Tutti guardano il ragazzo negli occhi prima di parlare, poi tracciano il confine labile della sanità mentale, consapevoli del loro ruolo nello spettacolo, delle richieste dei loro "datori" che condizioneranno inevitabilmente il loro responso, ma anche questo fa parte del copione e gli attori devono rispettare la parte, sempre.
Il primo perito è quello dell'accusa: afferma che l'imputato è capace di intendere e di volere, parzialmente, quasi gli scappa di bocca.
Il perito "neutro" è più deciso: parzialmente incapace di intendere e di volere.
La difesa non ha dubbi: incapace di intendere e di volere.
Tutti argomentano la propria "scelta"; ad ascoltarli sembrerebbero tutti paradossalmente nel vero; sono esperti, dopotutto.

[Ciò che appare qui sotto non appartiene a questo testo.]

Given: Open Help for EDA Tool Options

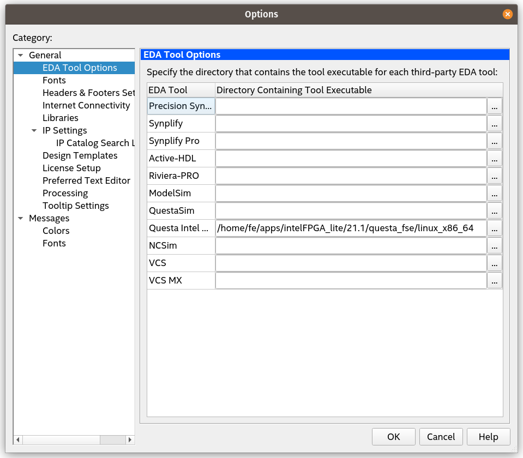Looking at the screenshot, I should (x=488, y=437).
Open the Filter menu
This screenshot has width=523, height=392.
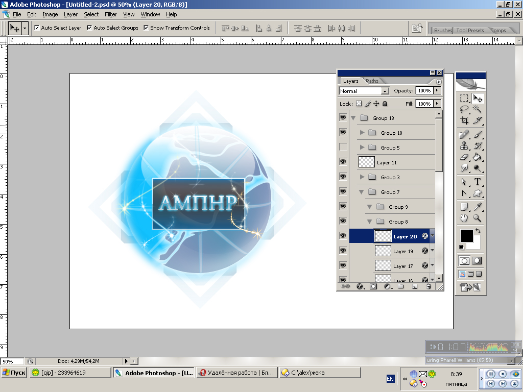(x=110, y=14)
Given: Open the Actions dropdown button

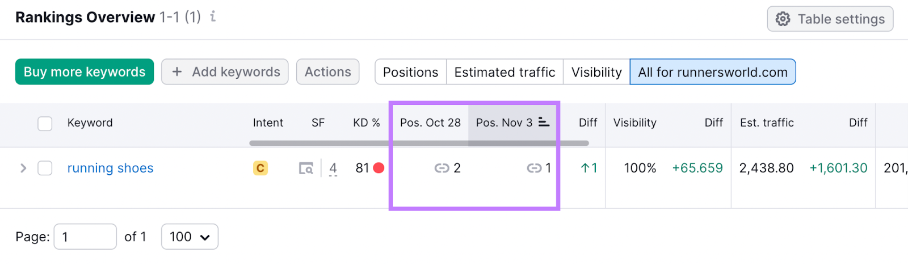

Il giudice ascolta, attento, fino all'ultima parola;
"Ora vorrei parlare con il ragazzo" anticipa. Si volta. Lui alza la testa fino a quel momento china, il giudice ha il pensiero più ovvio, più scontato: "Potrebbe essere mio figlio", ma anche a lei la società chiede di tenere fuori i propri pensieri, lei ha il compito più grave, e lo sa, più che dagli altri dipende da lei il destino di questo ragazzo:
Sai perché sei qui? Lorenzo si risveglia, come da un sogno Si.
Capisci quello che succede? Domanda sciocca, Credo di si.
Perché avevi un taglierino? Ancora, l'ho già spiegato a tutti, Ce l'hanno tutti.
Sai cosa hai fatto? Il volto di Lei gli appare nella mente Credo di sì.
Perché poi l'hai colpita? Non lo so non mi ricordo, davvero, non vedevo non capivo. Forse non volevo neppure. Non ricordo di avere scelto di farlo, è successo, come…come da solo, non potevo fare altrimenti.

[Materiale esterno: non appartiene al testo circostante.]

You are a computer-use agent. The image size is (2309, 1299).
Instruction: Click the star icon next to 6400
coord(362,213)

Nella sua mente riaffiorano i ricordi dei giorni passati insieme, la gioia, poi i litigi, i riavvicinamenti, il senso di abbandono, la paura, schiacciante e terribile di restare solo, e la rabbia, il rancore di sentirsi tradito, ignorato, disprezzato; il rancore che cresce, fino a non poter tollerare più la Sua vista; il Suo sguardo che sembrava deriderlo ogni volta che si posava su di lui: il taglierino tra le sue mani…..
Sangue. Quello lo ricordo, il Suo, rosso vivo; il vetro dell'idrante si rompe sotto il mio pugno, probabilmente mi taglia non me ne accorgo nemmeno; un professore mi porta a lavarmi, non sa, non può sapere, mi tratta gentilmente, chissà se lo farebbe ugualmente, se sapesse. Poi confusione, le sirene, la gente, i colloqui infiniti, sfiancanti. La Sua immagine, ancora, di colpo, il Suo viso, le volevo bene, davvero, perché non lo capiva? perché mi ha rifiutato? Non sarebbe successo……

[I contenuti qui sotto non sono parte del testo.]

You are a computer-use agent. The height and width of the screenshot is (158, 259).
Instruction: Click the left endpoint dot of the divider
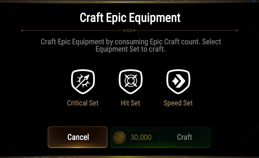(x=22, y=31)
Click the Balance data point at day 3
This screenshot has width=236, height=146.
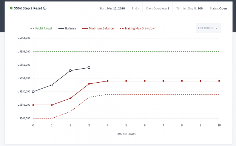tap(89, 68)
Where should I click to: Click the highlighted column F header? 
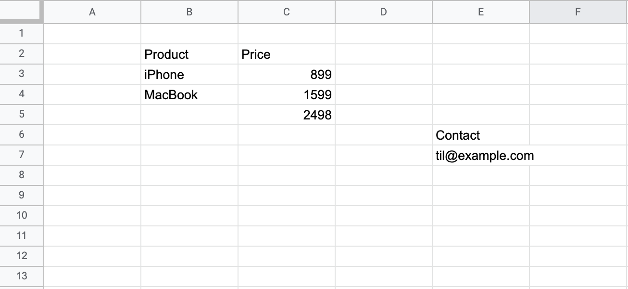coord(578,13)
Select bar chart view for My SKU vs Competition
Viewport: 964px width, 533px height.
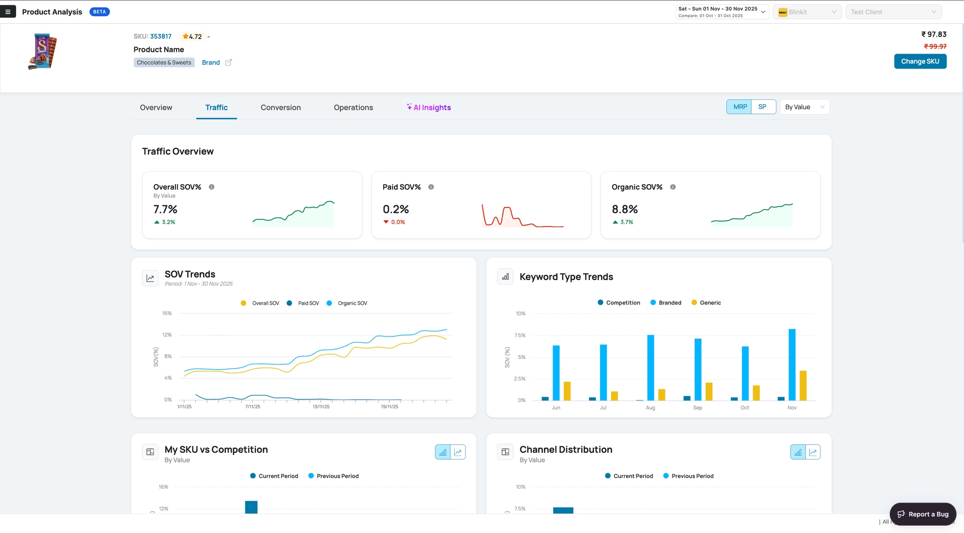click(443, 452)
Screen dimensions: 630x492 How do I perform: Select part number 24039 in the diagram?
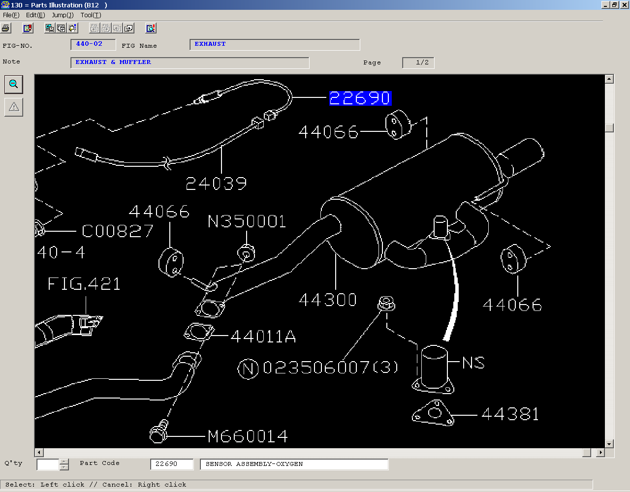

Cosa pensi adesso? Un solo pensiero: Non voglio andare in prigione, come se il mio desiderio potesse determinare il mio destino.

Il giudice fa sì con la testa, mentre ripete meccanicamente le parole di Lorenzo Non vuoi andare in prigione, si ritira.

Tra poco verrà emessa la sentenza. Non la capirò probabilmente. La accetterò, non posso fare altro, sono colpevole.